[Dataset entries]
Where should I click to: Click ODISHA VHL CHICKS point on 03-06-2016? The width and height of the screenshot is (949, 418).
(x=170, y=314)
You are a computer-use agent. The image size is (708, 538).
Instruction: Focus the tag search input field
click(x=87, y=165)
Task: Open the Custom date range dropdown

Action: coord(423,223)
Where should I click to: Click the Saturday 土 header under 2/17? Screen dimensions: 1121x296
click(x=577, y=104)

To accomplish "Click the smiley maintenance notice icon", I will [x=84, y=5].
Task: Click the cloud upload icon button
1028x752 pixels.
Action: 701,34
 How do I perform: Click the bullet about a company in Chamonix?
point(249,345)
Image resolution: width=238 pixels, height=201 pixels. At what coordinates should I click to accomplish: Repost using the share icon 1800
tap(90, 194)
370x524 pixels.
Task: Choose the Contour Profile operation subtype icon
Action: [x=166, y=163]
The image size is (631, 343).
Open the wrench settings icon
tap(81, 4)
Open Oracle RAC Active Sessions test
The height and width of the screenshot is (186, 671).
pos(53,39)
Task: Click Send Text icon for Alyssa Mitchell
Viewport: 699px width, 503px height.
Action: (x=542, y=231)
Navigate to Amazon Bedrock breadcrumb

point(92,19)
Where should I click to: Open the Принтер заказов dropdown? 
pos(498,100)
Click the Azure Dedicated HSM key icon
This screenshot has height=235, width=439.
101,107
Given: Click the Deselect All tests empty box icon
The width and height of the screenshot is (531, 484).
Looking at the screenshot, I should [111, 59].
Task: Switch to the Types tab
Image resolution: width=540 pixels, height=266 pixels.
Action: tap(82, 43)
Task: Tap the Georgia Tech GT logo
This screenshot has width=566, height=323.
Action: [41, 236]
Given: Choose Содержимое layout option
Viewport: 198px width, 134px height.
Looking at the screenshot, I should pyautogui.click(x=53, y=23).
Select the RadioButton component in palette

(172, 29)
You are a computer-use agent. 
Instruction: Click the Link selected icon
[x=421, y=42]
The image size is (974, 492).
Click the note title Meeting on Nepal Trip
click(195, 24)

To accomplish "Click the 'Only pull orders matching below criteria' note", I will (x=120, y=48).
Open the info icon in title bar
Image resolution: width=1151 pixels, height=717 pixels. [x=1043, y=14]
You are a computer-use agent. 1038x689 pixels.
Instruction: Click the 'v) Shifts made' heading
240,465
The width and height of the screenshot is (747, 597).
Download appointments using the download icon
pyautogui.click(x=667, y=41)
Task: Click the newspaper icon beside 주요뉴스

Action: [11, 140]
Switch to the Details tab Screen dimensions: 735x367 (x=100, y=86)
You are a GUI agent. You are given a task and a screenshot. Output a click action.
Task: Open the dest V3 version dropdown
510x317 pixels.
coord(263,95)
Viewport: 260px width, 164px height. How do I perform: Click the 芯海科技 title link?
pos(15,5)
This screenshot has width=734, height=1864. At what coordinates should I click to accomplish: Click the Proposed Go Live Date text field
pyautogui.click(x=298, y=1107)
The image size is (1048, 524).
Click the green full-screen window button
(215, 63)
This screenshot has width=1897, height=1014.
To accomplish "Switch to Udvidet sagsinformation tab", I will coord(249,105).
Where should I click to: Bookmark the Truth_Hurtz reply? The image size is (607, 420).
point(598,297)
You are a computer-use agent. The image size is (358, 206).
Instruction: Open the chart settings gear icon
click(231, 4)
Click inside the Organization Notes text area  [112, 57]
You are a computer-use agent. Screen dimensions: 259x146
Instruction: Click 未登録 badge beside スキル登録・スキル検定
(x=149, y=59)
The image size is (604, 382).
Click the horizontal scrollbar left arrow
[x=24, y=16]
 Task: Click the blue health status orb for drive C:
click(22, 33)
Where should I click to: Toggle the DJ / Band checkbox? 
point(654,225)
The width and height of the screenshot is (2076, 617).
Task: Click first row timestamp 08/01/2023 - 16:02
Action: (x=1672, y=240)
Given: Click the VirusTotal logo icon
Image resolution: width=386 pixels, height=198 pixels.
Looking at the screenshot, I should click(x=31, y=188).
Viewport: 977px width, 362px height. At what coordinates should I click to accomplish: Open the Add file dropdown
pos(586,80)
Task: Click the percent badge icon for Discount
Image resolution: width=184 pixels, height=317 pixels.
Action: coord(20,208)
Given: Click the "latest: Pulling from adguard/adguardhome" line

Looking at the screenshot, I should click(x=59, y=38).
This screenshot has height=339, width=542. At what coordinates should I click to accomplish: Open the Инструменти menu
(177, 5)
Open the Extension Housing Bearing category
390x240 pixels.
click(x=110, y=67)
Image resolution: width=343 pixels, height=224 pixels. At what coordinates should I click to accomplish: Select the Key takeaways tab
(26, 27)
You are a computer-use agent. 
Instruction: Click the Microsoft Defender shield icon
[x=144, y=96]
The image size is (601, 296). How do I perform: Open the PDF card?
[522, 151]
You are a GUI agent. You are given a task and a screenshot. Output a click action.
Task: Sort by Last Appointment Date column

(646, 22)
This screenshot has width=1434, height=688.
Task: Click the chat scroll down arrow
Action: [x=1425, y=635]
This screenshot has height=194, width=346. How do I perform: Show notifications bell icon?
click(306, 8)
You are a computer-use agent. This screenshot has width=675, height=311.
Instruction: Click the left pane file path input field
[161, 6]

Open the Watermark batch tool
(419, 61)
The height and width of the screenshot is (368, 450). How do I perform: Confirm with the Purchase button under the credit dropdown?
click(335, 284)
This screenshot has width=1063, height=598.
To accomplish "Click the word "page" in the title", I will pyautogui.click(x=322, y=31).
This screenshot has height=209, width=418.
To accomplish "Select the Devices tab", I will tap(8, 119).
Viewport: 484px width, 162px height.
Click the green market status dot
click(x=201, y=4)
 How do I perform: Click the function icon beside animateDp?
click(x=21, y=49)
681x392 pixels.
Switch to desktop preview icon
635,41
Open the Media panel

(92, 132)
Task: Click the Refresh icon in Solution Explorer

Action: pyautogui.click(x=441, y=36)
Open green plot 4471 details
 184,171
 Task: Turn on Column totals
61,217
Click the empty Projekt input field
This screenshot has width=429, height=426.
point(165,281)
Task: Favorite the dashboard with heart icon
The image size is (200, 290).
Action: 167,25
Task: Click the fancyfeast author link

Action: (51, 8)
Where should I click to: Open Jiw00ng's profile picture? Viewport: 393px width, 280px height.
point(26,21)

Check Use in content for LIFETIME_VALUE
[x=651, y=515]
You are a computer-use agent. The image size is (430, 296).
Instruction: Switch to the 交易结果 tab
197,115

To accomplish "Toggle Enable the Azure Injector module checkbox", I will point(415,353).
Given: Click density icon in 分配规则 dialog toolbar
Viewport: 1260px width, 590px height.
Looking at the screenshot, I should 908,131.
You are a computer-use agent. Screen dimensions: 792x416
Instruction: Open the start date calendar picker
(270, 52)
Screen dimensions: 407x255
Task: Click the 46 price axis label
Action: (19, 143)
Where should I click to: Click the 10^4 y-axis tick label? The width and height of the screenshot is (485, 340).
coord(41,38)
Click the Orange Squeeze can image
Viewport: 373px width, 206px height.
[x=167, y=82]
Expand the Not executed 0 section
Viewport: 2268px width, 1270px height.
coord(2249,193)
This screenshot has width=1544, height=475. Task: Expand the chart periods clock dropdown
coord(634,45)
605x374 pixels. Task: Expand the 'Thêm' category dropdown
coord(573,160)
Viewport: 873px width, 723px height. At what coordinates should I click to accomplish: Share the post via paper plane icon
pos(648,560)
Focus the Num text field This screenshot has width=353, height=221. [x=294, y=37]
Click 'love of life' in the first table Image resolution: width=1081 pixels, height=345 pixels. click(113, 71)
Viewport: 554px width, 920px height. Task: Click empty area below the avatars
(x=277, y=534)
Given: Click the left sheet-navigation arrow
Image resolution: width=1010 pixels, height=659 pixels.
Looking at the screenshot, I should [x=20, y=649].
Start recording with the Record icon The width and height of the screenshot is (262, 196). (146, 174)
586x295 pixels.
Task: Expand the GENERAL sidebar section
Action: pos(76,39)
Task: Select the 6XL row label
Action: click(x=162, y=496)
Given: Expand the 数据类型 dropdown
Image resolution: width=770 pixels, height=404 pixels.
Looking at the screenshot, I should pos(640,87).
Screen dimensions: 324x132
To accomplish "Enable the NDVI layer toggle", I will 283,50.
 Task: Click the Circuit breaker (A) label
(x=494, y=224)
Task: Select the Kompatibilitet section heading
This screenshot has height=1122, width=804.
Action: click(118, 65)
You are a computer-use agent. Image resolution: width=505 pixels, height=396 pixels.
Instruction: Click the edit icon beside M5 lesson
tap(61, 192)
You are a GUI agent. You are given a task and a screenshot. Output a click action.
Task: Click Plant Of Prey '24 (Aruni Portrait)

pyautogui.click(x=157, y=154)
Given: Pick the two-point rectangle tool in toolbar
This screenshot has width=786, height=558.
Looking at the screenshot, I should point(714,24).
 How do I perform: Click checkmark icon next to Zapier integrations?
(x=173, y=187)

__What you are asked to do__
With "will" as the word to match, copy each line of the records that has it.

__Result of this task__
To accomplish "Click the smiley maintenance notice icon", I will [x=84, y=5].
To accomplish "Click the 'Only pull orders matching below criteria' note", I will (x=120, y=48).
To accomplish "Switch to Udvidet sagsinformation tab", I will coord(249,105).
To accomplish "Click the word "page" in the title", I will pyautogui.click(x=322, y=31).
To accomplish "Select the Devices tab", I will tap(8, 119).
To accomplish "Toggle Enable the Azure Injector module checkbox", I will point(415,353).
To accomplish "Enable the NDVI layer toggle", I will 283,50.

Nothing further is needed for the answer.